Installation (From source)

git clone git@github.com:jbindaAI/vit_zoo.git
cd vit_zoo
pip install -e .

For development: pip install -e ".[dev]"


Quick Start

Basic Usage

from vit_zoo.factory import build_model

# Simple classification
model = build_model("vanilla_vit", head=10, freeze_backbone=True)
predictions = model(images)  # Shape: (batch_size, 10)

Custom MLP Head

from vit_zoo.factory import build_model
from vit_zoo.components import MLPHead

mlp_head = MLPHead(
    input_dim=768,
    hidden_dims=[512, 256],
    output_dim=100,
    dropout=0.1,
    activation="gelu"  # or 'relu', 'tanh', or nn.Module
)

model = build_model("dinov2_vit", head=mlp_head)

Embedding Extraction

model = build_model("clip_vit", head=None)
outputs = model(images, output_embeddings=True)
embeddings = outputs["embeddings"]  # Shape: (batch_size, embedding_dim)

Attention Weights

model = build_model(
    "vanilla_vit",
    head=10,
    config_kwargs={"attn_implementation": "eager"}
)
outputs = model(images, output_attentions=True)
attentions = outputs["attentions"]

Custom Head

from vit_zoo.components import BaseHead
import torch.nn as nn

class CustomHead(BaseHead):
    def __init__(self, input_dim: int, num_classes: int):
        super().__init__()
        self._input_dim = input_dim
        self.fc = nn.Linear(input_dim, num_classes)
    
    @property
    def input_dim(self) -> int:
        return self._input_dim
    
    def forward(self, embeddings):
        return self.fc(embeddings)

head = CustomHead(input_dim=768, num_classes=10)
model = build_model("vanilla_vit", head=head)

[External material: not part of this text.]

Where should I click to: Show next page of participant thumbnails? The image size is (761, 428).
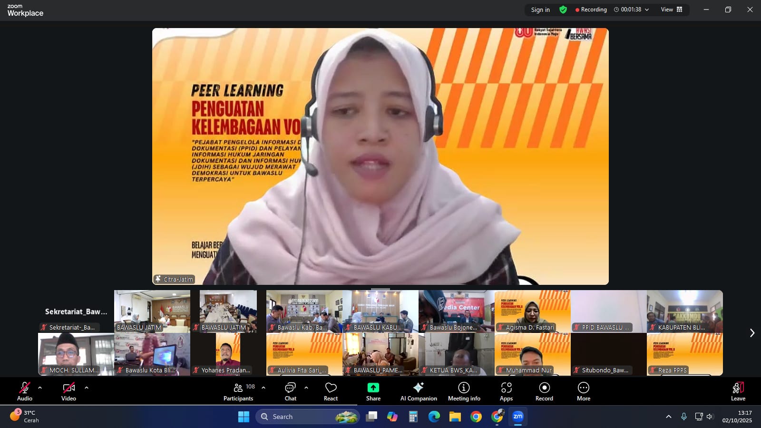tap(752, 333)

Direct Usage (Any HuggingFace Model)

from vit_zoo.factory import build_model
from transformers import ViTModel

model = build_model(
    model_name="google/vit-large-patch16-224",
    backbone_cls=ViTModel,
    head=10
)

API Reference

build_model()

build_model(
    model_type: Optional[str] = None,
    model_name: Optional[str] = None,
    backbone_cls: Optional[Type[ViTBackboneProtocol]] = None,
    head: Optional[Union[int, BaseHead]] = None,
    freeze_backbone: bool = False,
    load_pretrained: bool = True,
    backbone_dropout: float = 0.0,
    config_kwargs: Optional[Dict[str, Any]] = None,
) -> ViTModel

Parameters:

  • model_type: Registry key ("vanilla_vit", "deit_vit", "dinov2_vit", etc.)
  • head: int (creates LinearHead), BaseHead instance, or None (embedding extraction)
  • freeze_backbone: Freeze all backbone parameters
  • config_kwargs: Extra config options (e.g., {"attn_implementation": "eager"})

Usage:

  • Registry: build_model("vanilla_vit", head=10)
  • Override: build_model("vanilla_vit", model_name="google/vit-large-patch16-224", head=10)
  • Direct: build_model(model_name="...", backbone_cls=ViTModel, head=10)

ViTModel.forward()

forward(
    pixel_values: torch.Tensor,
    output_attentions: bool = False,
    output_embeddings: bool = False,
) -> Union[torch.Tensor, Dict[str, Any]]

Returns predictions tensor, or dict with "predictions", "attentions", "embeddings" keys.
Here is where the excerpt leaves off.